Deaths may reflect disease, yet still count against a trial. At the same time, enrolling patients too late can bury a drug’s real potential.
“You can bury a good drug by choosing the wrong population.”
There are no perfect decisions, only systems designed to minimize irreversible harm while giving meaningful therapies a chance to succeed.
A Mindset Shift for Physicians Considering Transition to Industry
For physicians considering the move into industry, Pruitt believes the key shift is psychological.
“In academia, it’s really all about you,” he says.
He means the incentive structure: clinical volume and reimbursement, grants, publication counts, and career advancement, often with limited credit for behind-the-scenes collaboration.

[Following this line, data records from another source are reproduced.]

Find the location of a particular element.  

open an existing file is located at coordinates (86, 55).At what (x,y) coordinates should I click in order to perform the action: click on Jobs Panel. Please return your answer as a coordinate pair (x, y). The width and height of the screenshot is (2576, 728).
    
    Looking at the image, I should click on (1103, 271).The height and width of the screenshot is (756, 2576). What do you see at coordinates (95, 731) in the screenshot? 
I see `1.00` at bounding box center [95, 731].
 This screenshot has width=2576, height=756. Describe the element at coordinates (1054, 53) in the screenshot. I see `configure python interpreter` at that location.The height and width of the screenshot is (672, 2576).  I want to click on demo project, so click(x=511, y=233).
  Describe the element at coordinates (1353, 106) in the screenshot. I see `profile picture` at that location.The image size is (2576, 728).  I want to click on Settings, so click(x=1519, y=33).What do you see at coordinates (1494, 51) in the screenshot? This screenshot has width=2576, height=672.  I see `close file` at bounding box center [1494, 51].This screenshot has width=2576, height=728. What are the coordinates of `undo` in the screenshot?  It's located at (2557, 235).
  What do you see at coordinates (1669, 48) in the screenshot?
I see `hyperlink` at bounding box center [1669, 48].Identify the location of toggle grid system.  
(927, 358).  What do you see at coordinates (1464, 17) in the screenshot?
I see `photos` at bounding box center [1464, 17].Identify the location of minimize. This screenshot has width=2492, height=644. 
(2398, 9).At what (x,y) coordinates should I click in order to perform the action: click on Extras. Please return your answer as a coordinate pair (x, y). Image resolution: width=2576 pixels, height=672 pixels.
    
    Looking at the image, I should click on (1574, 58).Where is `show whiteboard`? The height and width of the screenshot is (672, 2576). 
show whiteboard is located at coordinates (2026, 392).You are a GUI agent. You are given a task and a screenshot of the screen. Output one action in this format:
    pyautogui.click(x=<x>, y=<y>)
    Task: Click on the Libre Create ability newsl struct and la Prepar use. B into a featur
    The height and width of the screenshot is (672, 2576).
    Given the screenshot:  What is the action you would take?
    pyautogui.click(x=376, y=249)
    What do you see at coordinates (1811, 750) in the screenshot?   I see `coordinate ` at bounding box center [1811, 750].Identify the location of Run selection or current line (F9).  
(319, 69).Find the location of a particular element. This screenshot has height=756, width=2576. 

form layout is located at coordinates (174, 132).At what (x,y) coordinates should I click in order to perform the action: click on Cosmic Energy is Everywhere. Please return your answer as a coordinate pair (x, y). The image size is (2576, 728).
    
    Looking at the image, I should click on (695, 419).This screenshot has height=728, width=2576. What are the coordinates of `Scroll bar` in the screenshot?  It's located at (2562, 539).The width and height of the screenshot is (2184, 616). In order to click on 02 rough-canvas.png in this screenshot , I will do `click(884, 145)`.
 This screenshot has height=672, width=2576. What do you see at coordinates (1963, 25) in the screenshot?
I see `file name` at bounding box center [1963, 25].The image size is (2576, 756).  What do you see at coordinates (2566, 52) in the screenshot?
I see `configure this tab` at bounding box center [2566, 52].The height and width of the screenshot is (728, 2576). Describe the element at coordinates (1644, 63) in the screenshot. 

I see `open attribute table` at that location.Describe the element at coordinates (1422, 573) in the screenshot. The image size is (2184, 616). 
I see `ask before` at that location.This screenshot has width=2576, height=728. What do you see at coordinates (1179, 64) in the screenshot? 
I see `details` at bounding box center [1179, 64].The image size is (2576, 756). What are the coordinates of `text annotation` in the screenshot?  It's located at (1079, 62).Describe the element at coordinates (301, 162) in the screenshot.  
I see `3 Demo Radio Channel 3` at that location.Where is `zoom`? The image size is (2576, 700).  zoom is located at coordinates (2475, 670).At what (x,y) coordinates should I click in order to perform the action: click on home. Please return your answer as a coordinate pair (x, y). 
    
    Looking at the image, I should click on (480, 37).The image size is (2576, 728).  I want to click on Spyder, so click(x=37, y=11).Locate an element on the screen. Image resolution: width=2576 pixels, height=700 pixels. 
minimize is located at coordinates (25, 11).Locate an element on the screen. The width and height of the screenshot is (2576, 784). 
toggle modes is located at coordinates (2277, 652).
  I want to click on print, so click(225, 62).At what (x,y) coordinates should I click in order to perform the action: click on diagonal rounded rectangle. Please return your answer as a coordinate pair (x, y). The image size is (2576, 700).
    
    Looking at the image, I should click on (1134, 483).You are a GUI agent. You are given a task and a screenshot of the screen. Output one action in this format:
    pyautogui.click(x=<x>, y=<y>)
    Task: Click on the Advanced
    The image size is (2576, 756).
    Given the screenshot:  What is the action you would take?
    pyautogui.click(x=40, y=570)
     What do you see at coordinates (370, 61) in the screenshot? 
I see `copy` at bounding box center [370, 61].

“You get judged by how many grants you get, how many publications you have,” he says. “You may have helped five people get their grants, but you don’t get credit for that.”
Industry requires a different operating system.
“When you get to industry, you have to forget about you,” he says. “Now it’s one big team. Everybody is swimming in the same direction.”
Recognition looks different, milestones, approvals, internal celebrations, less about authorship and more about collective progress.
“We always had team celebrations with each approval… where all the contributors got together,” he says.
And he offers a practical warning for academics: you can’t assume your personal research program will map onto a company’s priorities.
“If you’re thinking, ‘I’m going to come… and take my dendritic cell vaccine big time,’ you can put that out of your mind,” he says. “That may not be aligned with what [the company] wants to do.”

Reframing the “Dark Side”
If Dr. Pruitt could ask skeptics to reconsider one thing, he would start with a deceptively simple question.
“Where have drugs come from?” he asks.
Academia discovers. Industry translates and scales.
“Merck didn’t invent PD-1 blockade,” he says. “But we made it possible to treat patients with PD-1 blockade.”
He also pushes back on the idea that industry is far from patients. Trial monitoring, he argues, is its own kind of patient care.
“You’re reviewing all the patient records all the time,” he says. “You’re meeting with investigators all the time… you’re pretty close to each patient, knowing what’s happening with them and following their treatment journey on the trial.”
And he believes industry needs clinicians with real-world experience, people who’ve practiced long enough to anticipate what can go wrong.
“People fresh out of fellowship, sure,” he says. “But people who practiced a little longer… bring more patient care experience that can be beneficial.”
Why Arc Nouvel
What drew Dr. Pruitt to become a Consultant at Arc Nouvel was its refusal to accept false binaries, between academia and industry, but also between strategy and execution.
“What Arc Nouvel does is bring together expertise that small and mid-size companies simply can’t build themselves,” he says.
Arc Nouvel’s model reflects a reality Dr. Pruitt has lived: early oncology development is too complex for silos. Biological insight, trial design, biomarker strategy, operational execution, and regulatory posture have to work together early, because the cost of getting it wrong usually shows up late, a dynamic the founder, Dr. Nageatte Ibrahim, knows firsthand from her own transition between academia and pharma.
As a consultant, he brings the discipline of large-scale development to the decisions that define a program’s trajectory: what evidence is sufficient, what is wishful thinking, when Phase II is warranted, and how to build biomarkers that are reproducible and decision-grade.In many ways, it reflects the philosophy that has guided Dr. Pruitt’s entire career: medicine works best when its domains collaborate, not compete.
The dark side, it turns out, was never industry.
It was the myth that medicine can advance without it.